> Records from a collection

......

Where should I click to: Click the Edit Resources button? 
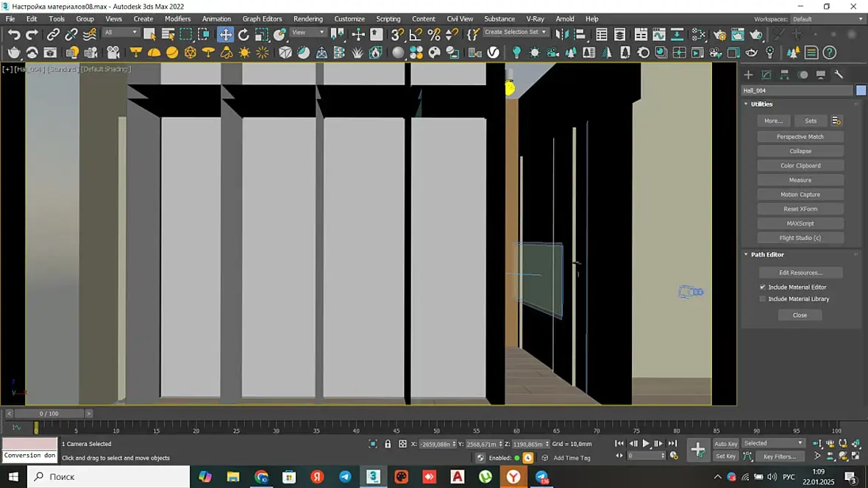(x=800, y=273)
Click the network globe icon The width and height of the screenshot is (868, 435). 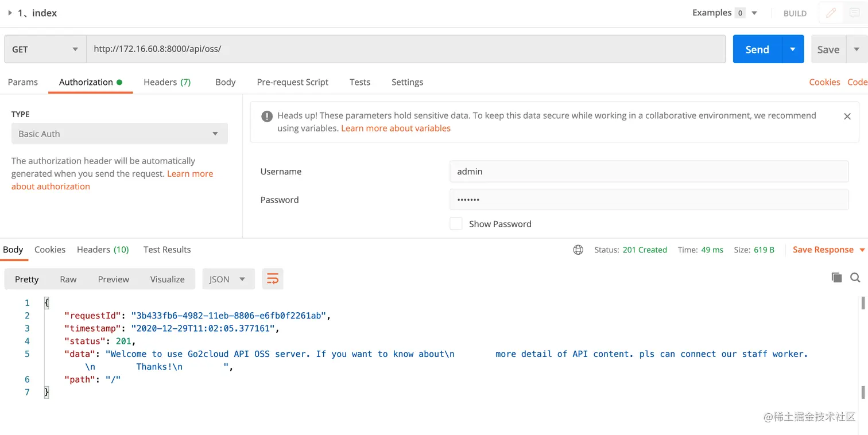(x=578, y=250)
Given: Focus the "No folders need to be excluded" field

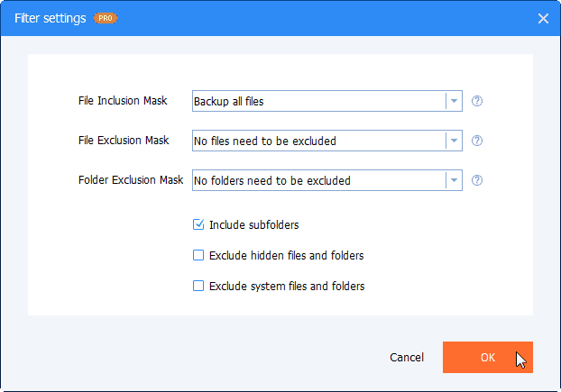Looking at the screenshot, I should tap(318, 180).
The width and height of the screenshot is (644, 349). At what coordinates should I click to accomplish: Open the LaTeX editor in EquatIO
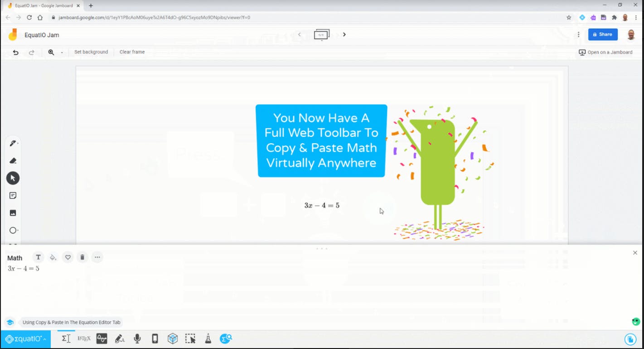[x=84, y=338]
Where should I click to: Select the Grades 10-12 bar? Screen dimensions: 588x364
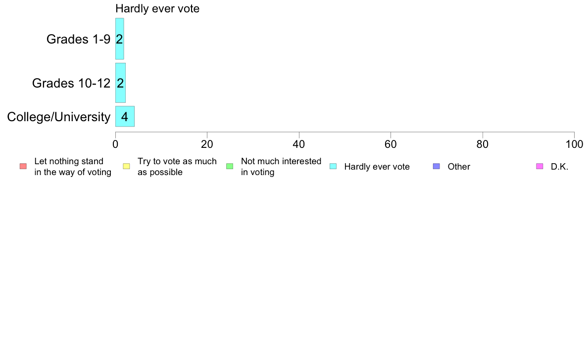(120, 83)
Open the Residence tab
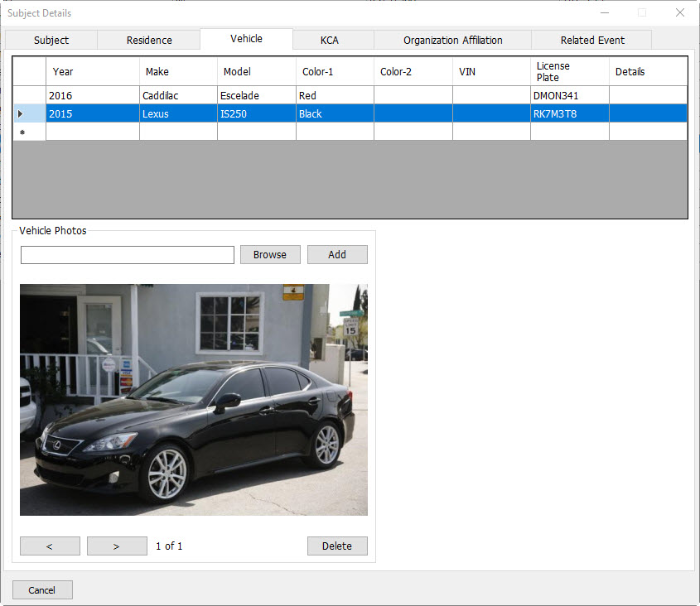Screen dimensions: 700x606 (149, 40)
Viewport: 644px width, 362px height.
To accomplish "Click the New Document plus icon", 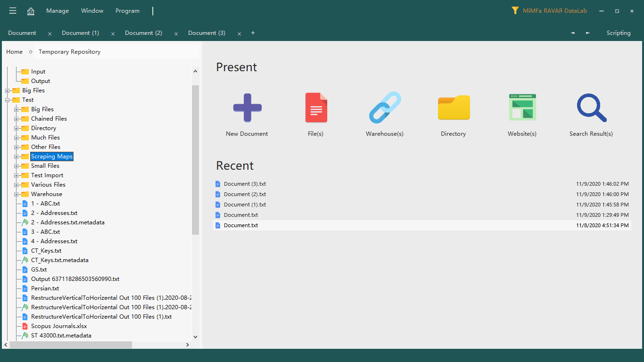I will (x=247, y=108).
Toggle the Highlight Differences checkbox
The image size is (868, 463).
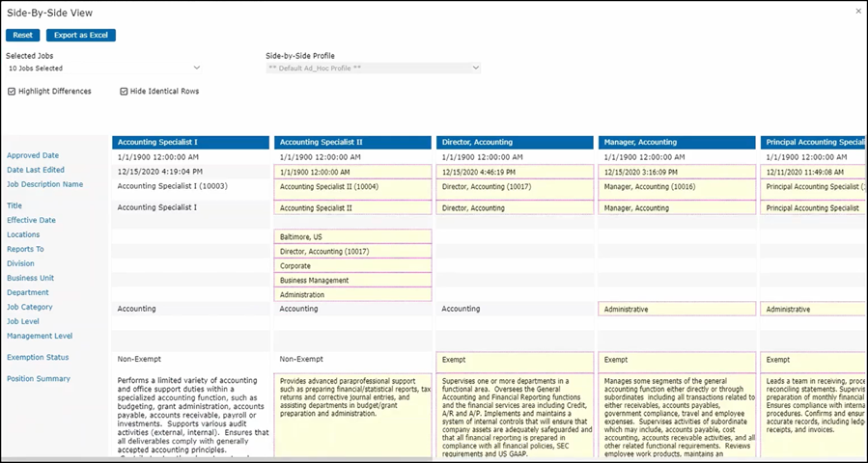pos(12,92)
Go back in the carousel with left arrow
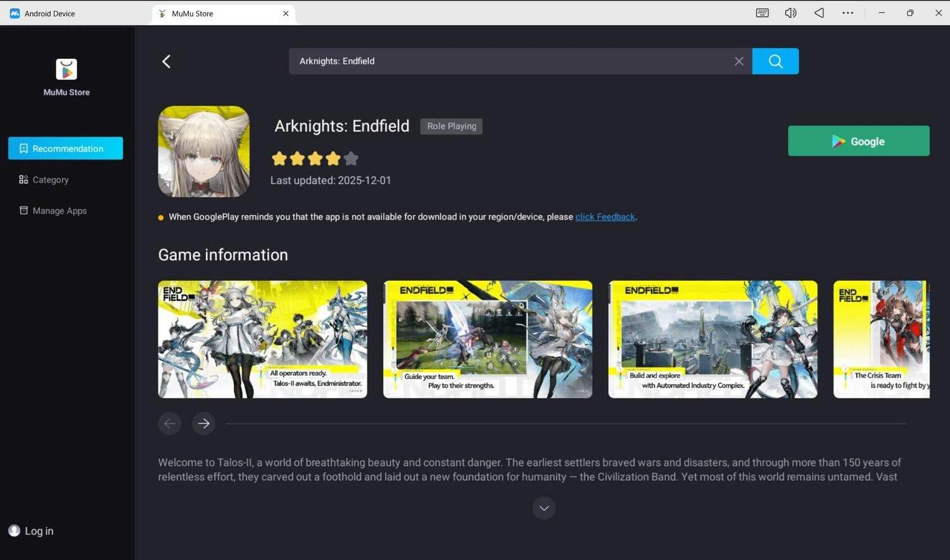950x560 pixels. 169,423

......

> Task requirements
The answer must be the lines above from the line that contains "The image size is (868, 463)." to the final line of the data, word for word, with no pictures.

> Answer for the task
The image size is (868, 463).
pos(12,92)
Go back in the carousel with left arrow
950x560 pixels. 169,423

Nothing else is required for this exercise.